Doing more to curtail spending on food and fuel subsidies will become harder as time goes by. Bihar, a state with more sway in the upper house, will have an election later this year. Five other states hold elections in 2016.
“The prime minister is very clear that these measures, like subsidy reduction, could be bitter in the short term,” N.R. Bhanumurthy, an economist with the National Institute of Public Finance and Policy, a government-backed research group.
“But it has a very, very positive effect on employment and growth in the long term, which is most crucial for electorate.”

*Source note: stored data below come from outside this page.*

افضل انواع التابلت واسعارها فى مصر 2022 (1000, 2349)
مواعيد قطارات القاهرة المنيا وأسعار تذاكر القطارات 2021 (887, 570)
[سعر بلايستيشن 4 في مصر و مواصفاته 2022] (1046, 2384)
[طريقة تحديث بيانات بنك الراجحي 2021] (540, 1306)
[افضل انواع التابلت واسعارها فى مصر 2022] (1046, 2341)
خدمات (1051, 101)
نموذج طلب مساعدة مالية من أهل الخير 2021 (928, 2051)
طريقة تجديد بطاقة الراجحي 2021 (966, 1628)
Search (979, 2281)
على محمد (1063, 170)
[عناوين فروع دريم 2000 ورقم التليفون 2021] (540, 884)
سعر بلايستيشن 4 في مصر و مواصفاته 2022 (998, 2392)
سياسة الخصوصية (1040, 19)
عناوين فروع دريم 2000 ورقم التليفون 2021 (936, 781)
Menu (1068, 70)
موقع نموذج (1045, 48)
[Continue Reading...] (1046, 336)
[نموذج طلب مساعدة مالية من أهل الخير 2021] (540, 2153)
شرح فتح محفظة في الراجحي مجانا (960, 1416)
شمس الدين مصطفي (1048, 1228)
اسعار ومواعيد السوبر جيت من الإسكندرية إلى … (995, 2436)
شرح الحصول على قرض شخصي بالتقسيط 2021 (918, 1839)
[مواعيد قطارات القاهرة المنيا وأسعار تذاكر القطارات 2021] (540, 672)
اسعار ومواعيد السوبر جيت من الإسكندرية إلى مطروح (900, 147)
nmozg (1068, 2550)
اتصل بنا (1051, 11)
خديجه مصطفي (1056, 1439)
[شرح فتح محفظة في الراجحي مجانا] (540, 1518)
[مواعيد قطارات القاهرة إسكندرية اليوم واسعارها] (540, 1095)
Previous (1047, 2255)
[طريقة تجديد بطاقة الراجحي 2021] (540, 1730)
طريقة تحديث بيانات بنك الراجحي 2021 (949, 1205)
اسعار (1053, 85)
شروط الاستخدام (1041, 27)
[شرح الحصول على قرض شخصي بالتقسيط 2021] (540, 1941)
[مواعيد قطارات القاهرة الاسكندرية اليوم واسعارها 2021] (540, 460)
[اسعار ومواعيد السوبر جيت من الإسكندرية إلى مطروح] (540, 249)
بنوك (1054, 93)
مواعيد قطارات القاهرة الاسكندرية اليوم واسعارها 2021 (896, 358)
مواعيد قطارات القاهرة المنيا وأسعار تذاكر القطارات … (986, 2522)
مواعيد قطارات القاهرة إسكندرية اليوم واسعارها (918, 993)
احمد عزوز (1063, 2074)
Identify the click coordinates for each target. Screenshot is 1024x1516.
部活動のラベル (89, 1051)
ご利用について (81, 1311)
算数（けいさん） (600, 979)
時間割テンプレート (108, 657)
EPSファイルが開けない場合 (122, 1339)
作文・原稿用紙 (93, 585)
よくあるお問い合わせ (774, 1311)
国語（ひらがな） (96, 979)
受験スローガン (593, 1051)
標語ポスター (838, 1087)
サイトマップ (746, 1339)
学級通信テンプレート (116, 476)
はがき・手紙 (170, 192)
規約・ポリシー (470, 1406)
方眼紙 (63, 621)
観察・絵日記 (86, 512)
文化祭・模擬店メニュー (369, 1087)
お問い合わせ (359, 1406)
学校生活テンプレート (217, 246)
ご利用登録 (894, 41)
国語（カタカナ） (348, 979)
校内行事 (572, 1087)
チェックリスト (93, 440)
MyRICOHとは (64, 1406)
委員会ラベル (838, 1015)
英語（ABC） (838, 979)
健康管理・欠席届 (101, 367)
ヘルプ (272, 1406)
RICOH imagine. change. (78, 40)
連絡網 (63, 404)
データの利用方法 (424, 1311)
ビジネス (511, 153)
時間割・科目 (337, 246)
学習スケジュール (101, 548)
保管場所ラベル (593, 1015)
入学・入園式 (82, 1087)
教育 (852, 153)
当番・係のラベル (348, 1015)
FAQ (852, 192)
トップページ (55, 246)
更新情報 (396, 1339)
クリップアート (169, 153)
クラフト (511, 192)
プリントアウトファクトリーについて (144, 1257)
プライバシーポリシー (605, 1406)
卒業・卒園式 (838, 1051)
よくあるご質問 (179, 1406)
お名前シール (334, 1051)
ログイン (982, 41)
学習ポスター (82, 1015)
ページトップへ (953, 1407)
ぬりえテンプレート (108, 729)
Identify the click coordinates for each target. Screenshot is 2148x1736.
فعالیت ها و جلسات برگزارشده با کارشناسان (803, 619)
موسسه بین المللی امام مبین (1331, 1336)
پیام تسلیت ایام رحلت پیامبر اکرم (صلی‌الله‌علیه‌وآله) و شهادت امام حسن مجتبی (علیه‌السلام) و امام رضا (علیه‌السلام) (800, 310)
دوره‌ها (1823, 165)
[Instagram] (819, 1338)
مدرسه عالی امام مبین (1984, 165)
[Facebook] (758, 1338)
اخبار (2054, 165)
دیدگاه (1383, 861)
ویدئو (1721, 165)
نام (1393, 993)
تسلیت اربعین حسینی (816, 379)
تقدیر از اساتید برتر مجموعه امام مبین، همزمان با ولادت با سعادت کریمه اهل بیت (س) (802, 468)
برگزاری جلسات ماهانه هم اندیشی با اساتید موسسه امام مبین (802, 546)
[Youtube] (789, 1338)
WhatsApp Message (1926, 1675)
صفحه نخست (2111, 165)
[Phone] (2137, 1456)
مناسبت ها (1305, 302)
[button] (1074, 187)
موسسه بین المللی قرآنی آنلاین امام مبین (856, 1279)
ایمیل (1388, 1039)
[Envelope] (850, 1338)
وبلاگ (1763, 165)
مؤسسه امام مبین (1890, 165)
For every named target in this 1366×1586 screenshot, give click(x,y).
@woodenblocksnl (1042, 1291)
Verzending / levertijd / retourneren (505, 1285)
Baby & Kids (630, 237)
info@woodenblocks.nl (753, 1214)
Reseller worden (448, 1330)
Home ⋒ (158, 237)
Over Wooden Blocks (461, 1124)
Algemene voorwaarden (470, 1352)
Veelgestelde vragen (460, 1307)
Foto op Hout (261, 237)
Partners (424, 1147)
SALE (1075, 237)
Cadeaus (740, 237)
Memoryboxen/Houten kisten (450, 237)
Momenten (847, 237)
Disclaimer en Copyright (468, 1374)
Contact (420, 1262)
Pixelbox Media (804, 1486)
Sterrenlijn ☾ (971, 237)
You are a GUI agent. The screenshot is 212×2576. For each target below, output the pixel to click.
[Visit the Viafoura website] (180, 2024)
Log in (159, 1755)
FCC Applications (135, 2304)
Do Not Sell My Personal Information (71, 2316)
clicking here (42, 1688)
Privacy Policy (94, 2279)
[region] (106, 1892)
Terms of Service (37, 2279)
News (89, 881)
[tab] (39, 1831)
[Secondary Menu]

On the plus side for Modi, Aam Aadmi will find it hard to replicate its success beyond Delhi. The two-year-old organization led by anti-graft campaigner Kejriwal is largely confined to the capital and Punjab state in northern India.
Congress, the biggest national opposition party, didn’t win a single seat in Delhi’s election about a year after holding power in the state. It was the latest sign that the party controlled by the Gandhi dynasty which has ruled India for two- thirds of its history is shifting toward irrelevance.
Moreover, Aam Aadmi mostly took votes from Congress. While Aam Aadmi’s vote share rose to 54 percent from 30 percent in December 2013, the BJP’s fell slightly to 32 percent from 33 percent. Congress’s plummeted to 10 percent from 25 percent.
That didn’t stop some of Modi’s detractors from gloating. Mamata Banerjee, who runs the state of West Bengal, said on Twitter it was a “big defeat for the arrogant.” Even the head of BJP ally Shiv Sena called it a verdict against the federal government, India Today reported.
Modi in any case is getting right back to work with a cabinet meeting scheduled for Tuesday night. Implementation will be the key to his success, according to Manjeet Kripalani, executive director of Mumbai-based policy group Gateway House, who advised an Aam Aadmi candidate last year.
“The BJP took its eye off the ball in Delhi,” she said. “This election has shown that what the BJP needs to do is focus on the bottom level where peoples’ lives every day are being harassed by petty corruption, non-governance, non-functional municipal corporations.”